問題文:前立腺癌(prostate cancer)について正しいのはどれか。

解説:正解は 2 です。前立腺癌は男性の癌罹患数上位を占める疾患で、加齢とアンドロゲン(男性ホルモン)依存性が特徴です。血清PSA(prostate specific antigen:前立腺特異抗原)は前立腺上皮細胞から分泌される糖タンパク質で、前立腺癌の発生や進行に伴い血中濃度が上昇します。健診や早期発見のスクリーニング検査として広く用いられ、一般に4.0ng/mL以下が基準値とされますが、前立腺肥大症や前立腺炎でも上昇するため確定診断には生検が必要です。

選択肢考察

  1. × 1.  肺転移の頻度は低い。

    前立腺癌は骨転移(特に腰椎・骨盤・大腿骨)が最多ですが、所属リンパ節転移、肺転移、肝転移も頻度の高い遠隔転移先です。「肺転移の頻度は低い」とは言えません。

  2. 2.  血清PSA値が高値となる。

    PSAは前立腺特異抗原で前立腺上皮由来の糖タンパク質です。前立腺癌では腫瘍量に応じて上昇し、早期発見とモニタリングに有用な腫瘍マーカーとなっています。

  3. × 3.  患者の多くは60歳未満である。

    前立腺癌は加齢に伴い罹患率が上昇し、50代から増加し始め60〜70代以降が好発年齢です。60歳未満での発症は相対的に少数派です。

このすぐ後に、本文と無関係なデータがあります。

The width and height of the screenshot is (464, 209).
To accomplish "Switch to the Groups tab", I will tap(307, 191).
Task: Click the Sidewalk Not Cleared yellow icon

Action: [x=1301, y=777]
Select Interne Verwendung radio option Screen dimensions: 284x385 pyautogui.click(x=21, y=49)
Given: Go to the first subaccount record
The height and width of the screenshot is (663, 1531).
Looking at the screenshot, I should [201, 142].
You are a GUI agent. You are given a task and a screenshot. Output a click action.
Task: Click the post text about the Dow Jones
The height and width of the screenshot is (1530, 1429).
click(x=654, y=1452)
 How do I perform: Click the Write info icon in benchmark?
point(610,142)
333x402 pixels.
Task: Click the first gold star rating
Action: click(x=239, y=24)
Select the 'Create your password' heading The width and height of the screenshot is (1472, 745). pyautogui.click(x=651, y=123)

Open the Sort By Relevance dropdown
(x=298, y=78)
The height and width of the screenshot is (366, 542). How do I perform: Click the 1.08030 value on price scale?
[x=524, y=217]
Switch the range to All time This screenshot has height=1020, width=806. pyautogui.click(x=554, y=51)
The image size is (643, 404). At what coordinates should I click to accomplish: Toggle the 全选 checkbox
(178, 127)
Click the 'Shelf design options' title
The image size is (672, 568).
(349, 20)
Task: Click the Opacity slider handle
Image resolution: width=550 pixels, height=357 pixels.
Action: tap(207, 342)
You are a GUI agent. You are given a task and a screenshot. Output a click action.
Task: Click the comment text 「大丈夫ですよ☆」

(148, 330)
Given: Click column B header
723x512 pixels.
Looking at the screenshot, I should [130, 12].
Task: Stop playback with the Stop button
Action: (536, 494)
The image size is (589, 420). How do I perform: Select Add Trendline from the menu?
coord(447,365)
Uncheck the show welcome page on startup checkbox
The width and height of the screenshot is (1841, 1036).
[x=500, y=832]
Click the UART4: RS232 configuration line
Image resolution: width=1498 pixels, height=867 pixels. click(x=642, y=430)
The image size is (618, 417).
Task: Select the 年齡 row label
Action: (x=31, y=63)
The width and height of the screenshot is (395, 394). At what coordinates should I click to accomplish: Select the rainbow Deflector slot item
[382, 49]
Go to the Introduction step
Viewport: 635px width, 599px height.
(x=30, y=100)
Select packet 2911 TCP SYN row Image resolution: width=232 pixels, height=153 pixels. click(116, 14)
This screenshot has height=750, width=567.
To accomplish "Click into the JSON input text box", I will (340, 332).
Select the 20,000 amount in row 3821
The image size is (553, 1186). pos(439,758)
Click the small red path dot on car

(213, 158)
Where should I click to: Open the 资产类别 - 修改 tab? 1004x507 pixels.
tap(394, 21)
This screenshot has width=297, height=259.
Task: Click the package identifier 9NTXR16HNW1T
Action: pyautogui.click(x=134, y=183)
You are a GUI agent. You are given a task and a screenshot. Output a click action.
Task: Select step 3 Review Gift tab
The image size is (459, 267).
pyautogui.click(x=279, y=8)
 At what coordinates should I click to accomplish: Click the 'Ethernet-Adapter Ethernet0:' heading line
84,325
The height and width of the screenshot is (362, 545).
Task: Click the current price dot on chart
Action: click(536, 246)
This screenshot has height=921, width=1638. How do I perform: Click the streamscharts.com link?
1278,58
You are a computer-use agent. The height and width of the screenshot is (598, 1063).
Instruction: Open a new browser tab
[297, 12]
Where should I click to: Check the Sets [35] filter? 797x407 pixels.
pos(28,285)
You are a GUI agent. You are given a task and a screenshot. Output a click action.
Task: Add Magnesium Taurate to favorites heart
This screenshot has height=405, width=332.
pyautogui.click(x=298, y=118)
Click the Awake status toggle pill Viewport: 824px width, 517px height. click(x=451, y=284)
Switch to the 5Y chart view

  4. × 4.  テストステロン補充療法が行われる。

    前立腺癌の多くはアンドロゲン依存性で、テストステロン投与は腫瘍増殖を促進してしまうため禁忌です。治療ではむしろLH-RHアゴニスト/アンタゴニストや抗アンドロゲン薬を用いた内分泌療法(アンドロゲン遮断療法)を行います。

前立腺癌のスクリーニングはPSA測定、直腸診(硬結の触知)、経直腸的超音波が基本で、異常があれば針生検で確定診断します。病期はTNM分類、組織型はGleason scoreで評価されます。治療選択肢は監視療法(PSA監視療法)、手術(前立腺全摘術)、放射線療法(外照射・密封小線源療法)、内分泌療法、化学療法、去勢抵抗性に対する新規ホルモン薬(エンザルタミドなど)があり、病期・年齢・全身状態で選択します。骨転移による病的骨折や脊髄圧迫への対応も重要です。

前立腺癌の好発年齢、腫瘍マーカー、転移傾向、内分泌療法の原理を総合的に問う問題です。